説明

カルシウム成分及び鉛成分を含有する微粉末の処理方法並びに処理システム

【課題】工程及び薬剤の数が少なく、カルシウム成分及び鉛成分を含有する微粉末から、カルシウム成分及び鉛成分を、鉛成分の高い回収率を常に確保しつつ、分別して回収しうる処理方法を提供する。
【解決手段】(A)カルシウム成分及び鉛成分を含有する微粉末と、水と、硫酸を混合して、pHが6.0以下でありかつ硫酸カルシウムを含むスラリーを得る工程と、(B)工程(A)で得たスラリーに硫化剤を加えて、硫酸カルシウム及び鉛硫化物を含むスラリーを得る工程と、(C)工程(B)で得たスラリーのpHを測定し、pHが6.0を超えている場合は、スラリーに硫酸を加えて、再度、pHを6.0以下に調整する工程と、(D)工程(C)で得たスラリーに捕収剤を加えて、鉛硫化物を疎水化させる工程と、(E)工程(D)で得たスラリーを浮遊選鉱処理して、鉛硫化物を含む浮鉱と、硫酸カルシウムを含む沈鉱を得る工程を含む。

### [データ一覧]

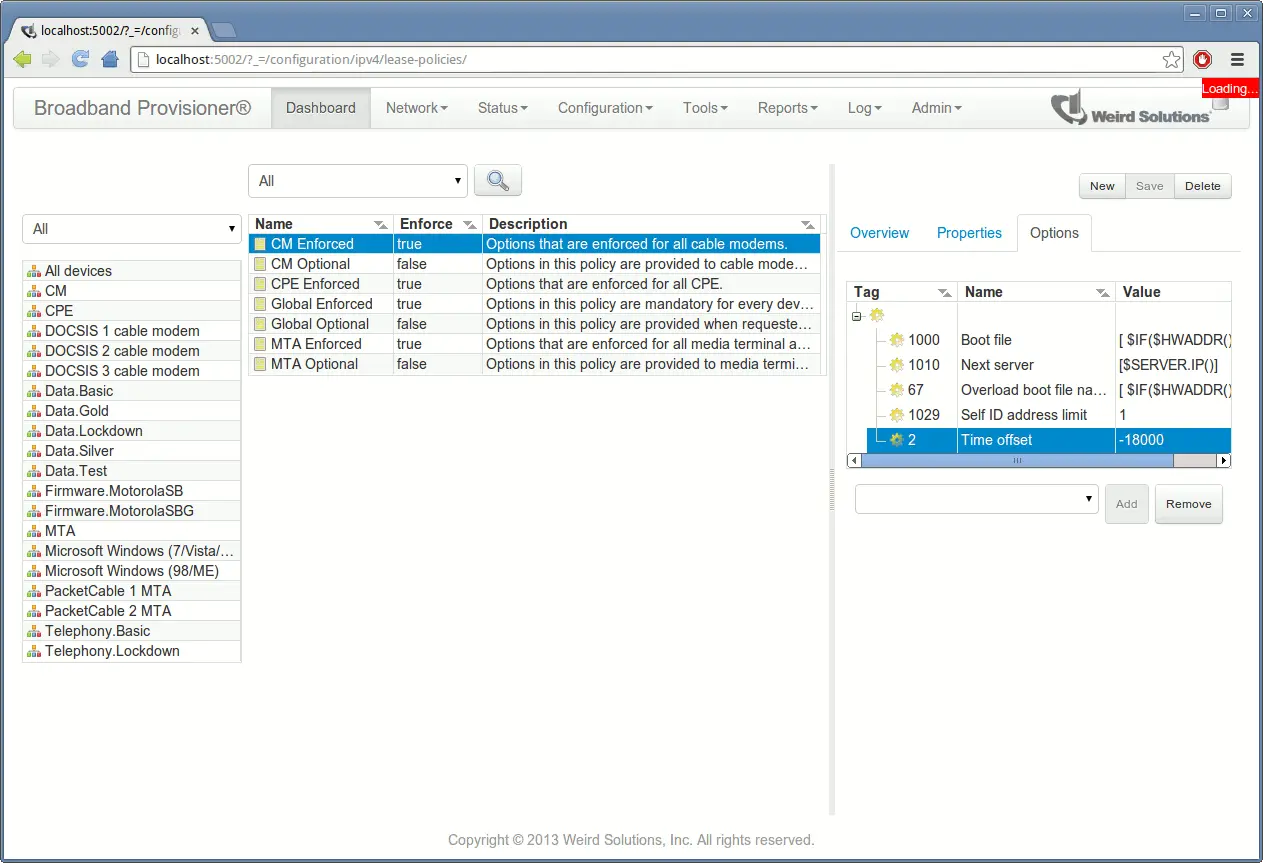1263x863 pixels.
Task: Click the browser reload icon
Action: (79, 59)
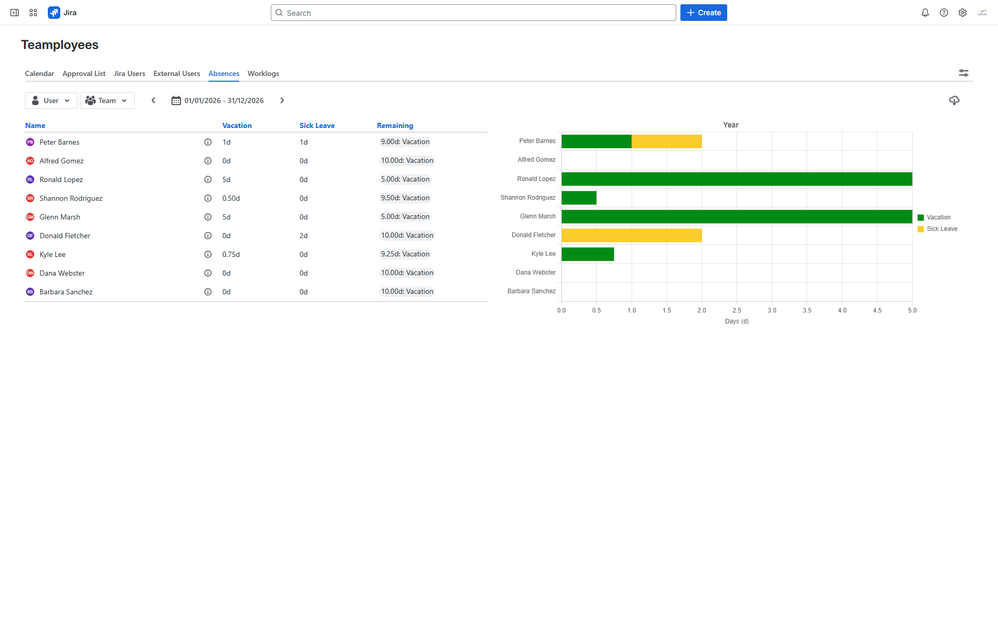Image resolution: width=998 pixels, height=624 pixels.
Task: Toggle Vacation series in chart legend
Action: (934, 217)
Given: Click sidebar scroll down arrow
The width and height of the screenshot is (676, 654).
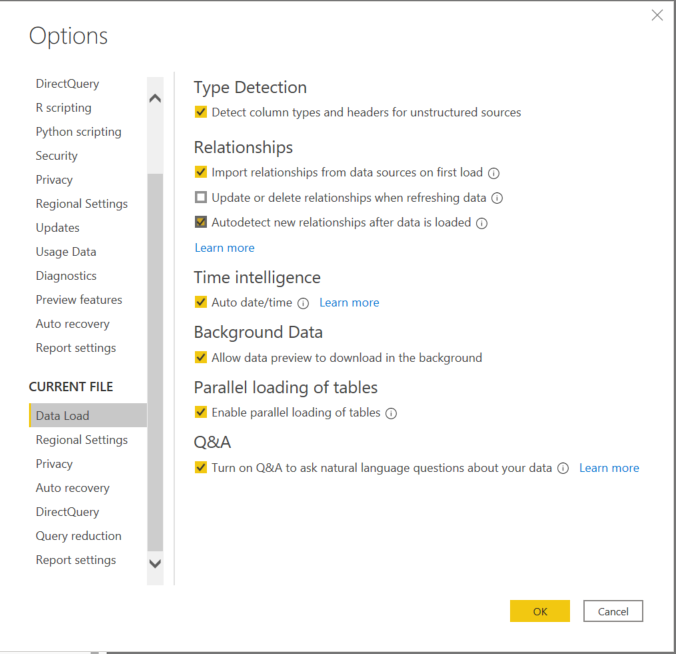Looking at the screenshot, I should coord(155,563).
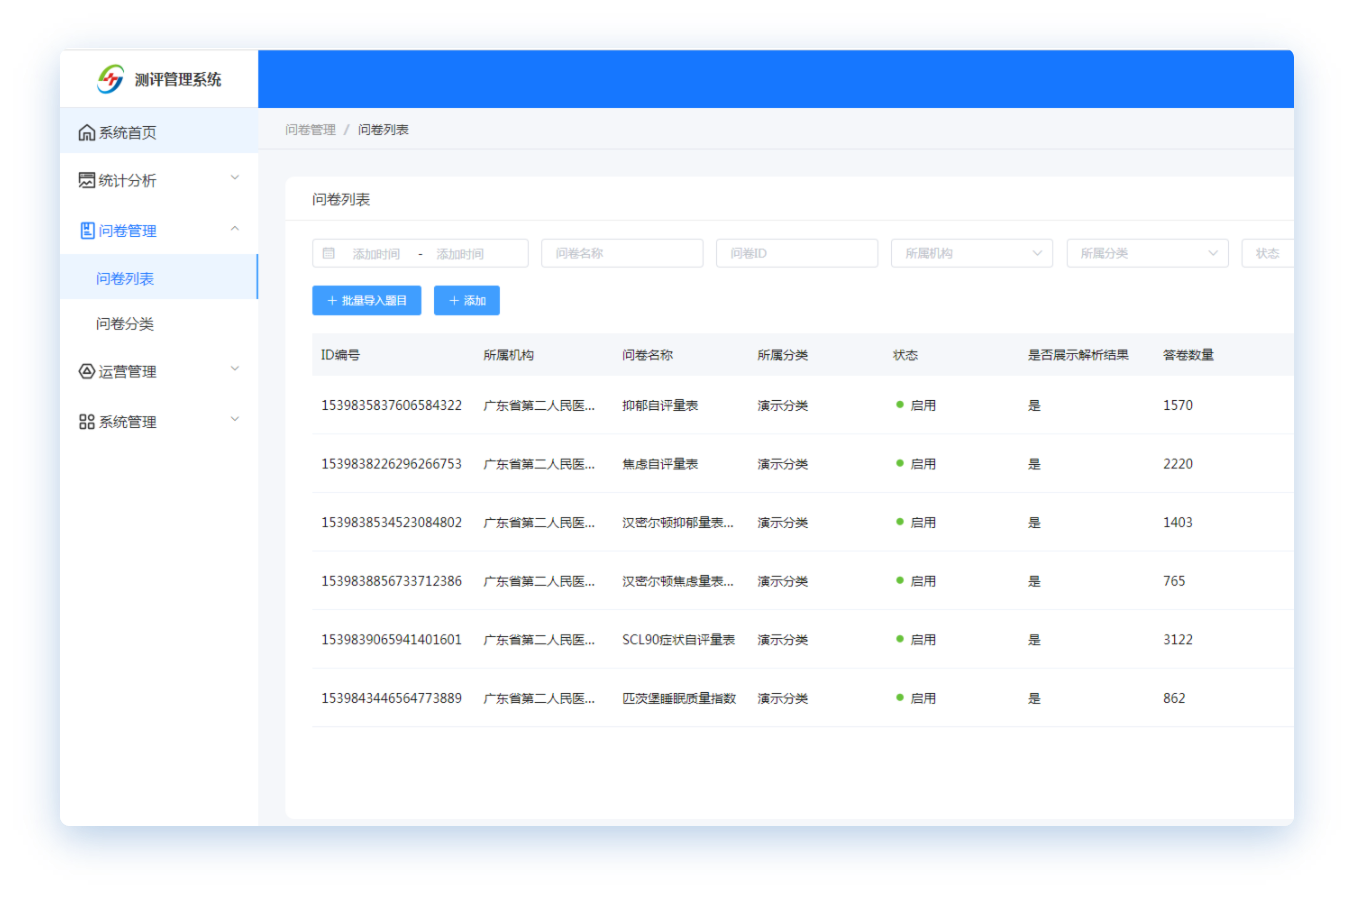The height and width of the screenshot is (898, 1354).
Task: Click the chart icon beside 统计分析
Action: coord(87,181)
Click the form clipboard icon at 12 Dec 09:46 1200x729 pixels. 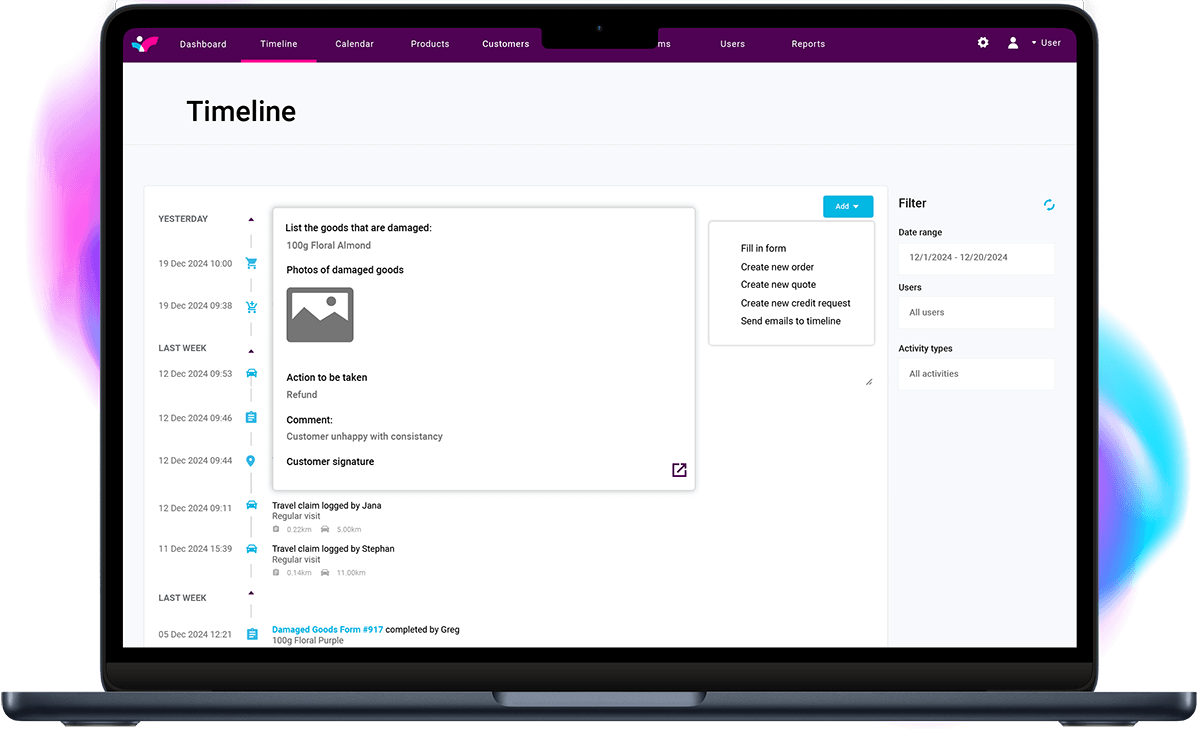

### [作業内容]
抜粋本文によると、工程(E)の浮遊選鉱処理で得られる沈鉱には何が含まれますか。 上の一覧は、抜粋本文とは別の出典から取られたものです。

### [回答]
沈鉱には硫酸カルシウムが含まれます。